▸ TO DO
What lines in the records below hold the string "each"? Please show them.

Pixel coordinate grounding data
----

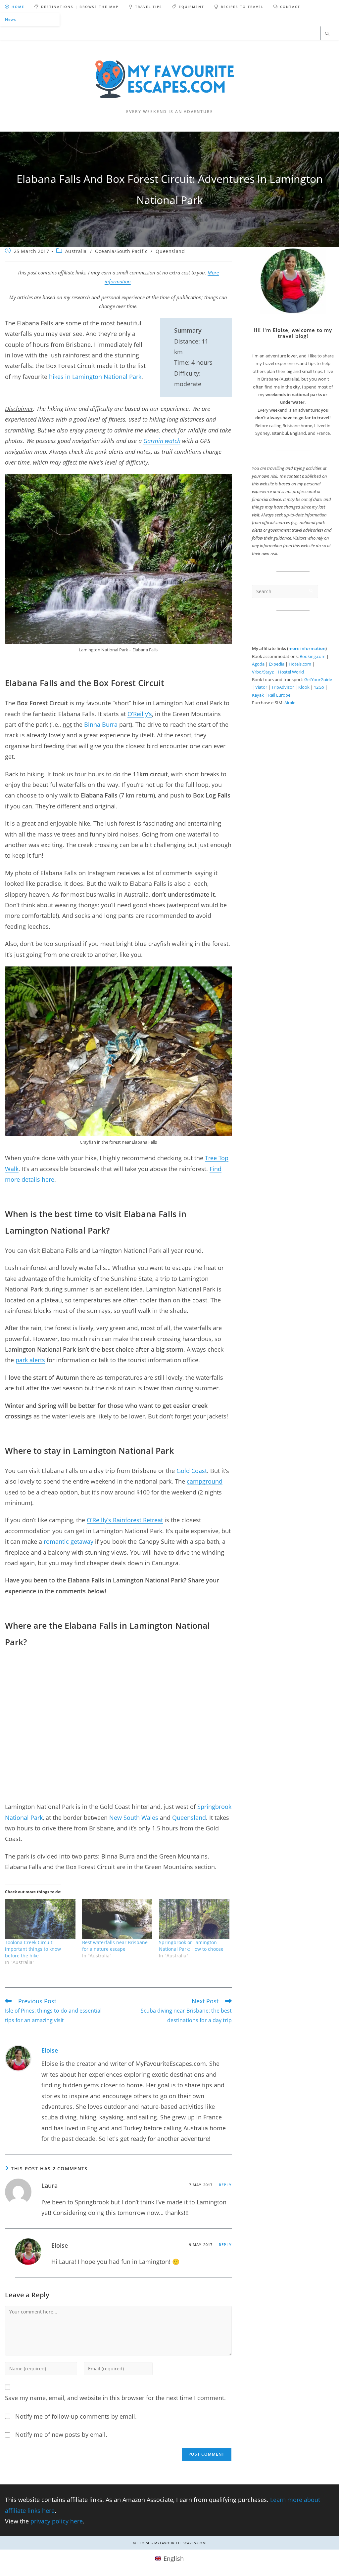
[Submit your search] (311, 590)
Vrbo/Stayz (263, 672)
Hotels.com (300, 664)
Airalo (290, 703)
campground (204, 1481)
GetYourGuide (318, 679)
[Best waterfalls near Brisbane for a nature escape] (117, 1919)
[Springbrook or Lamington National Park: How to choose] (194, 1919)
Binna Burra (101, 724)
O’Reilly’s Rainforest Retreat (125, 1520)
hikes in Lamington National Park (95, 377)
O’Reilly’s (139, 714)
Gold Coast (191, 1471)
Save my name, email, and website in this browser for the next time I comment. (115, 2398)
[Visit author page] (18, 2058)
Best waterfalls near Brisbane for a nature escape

----

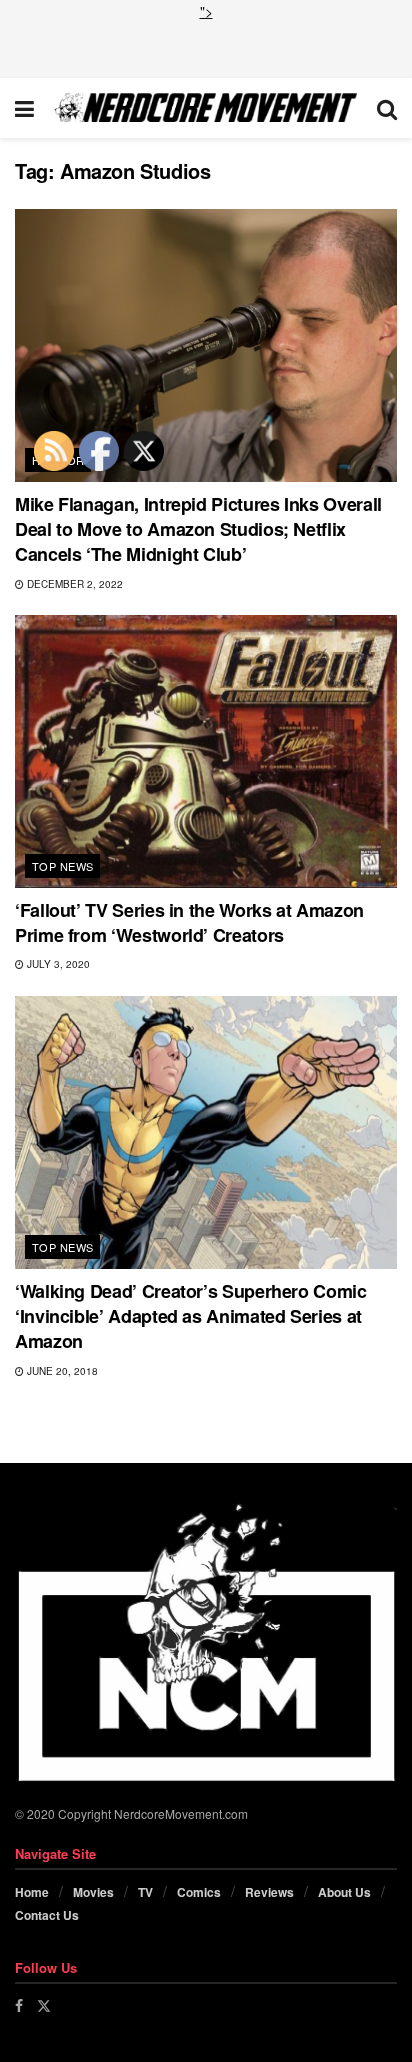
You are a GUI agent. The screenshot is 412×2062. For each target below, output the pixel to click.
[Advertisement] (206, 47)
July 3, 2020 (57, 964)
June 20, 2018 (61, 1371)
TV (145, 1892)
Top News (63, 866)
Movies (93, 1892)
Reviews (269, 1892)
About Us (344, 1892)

----

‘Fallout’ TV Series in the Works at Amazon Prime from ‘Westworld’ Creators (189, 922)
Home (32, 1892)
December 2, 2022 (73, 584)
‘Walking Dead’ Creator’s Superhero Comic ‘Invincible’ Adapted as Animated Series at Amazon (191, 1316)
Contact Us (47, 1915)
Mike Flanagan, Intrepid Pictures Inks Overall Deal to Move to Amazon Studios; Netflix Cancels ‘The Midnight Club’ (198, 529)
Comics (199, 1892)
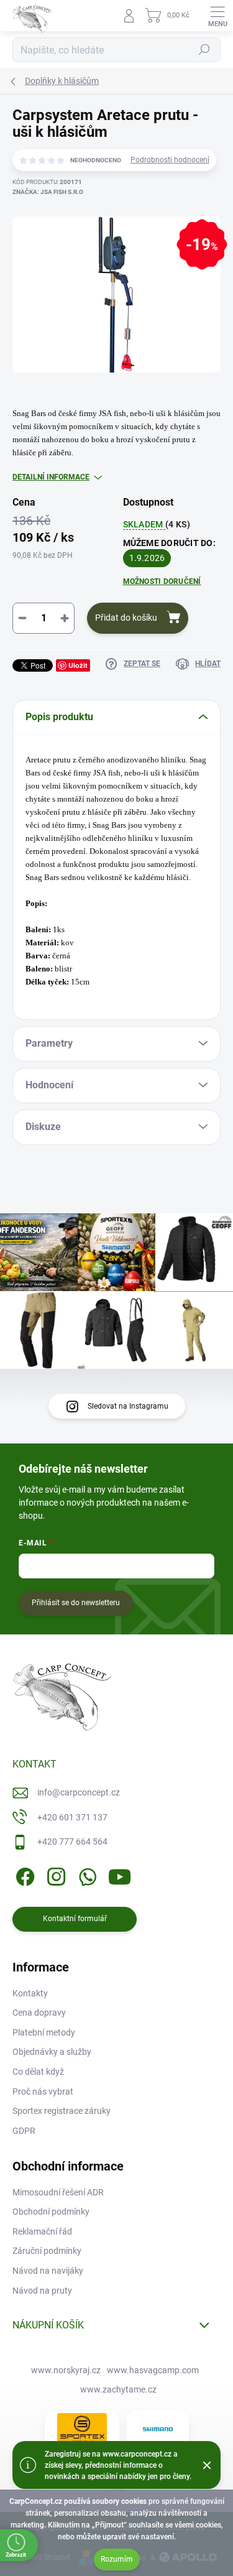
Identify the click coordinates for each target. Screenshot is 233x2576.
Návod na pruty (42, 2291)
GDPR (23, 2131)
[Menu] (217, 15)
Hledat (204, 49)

----

▸ YOUR SOLUTION
You are a GUI agent. The screenshot is 412×2062. For each target below, output the pixel to click.
Identify the click coordinates for each target. Screenshot is 233x2576.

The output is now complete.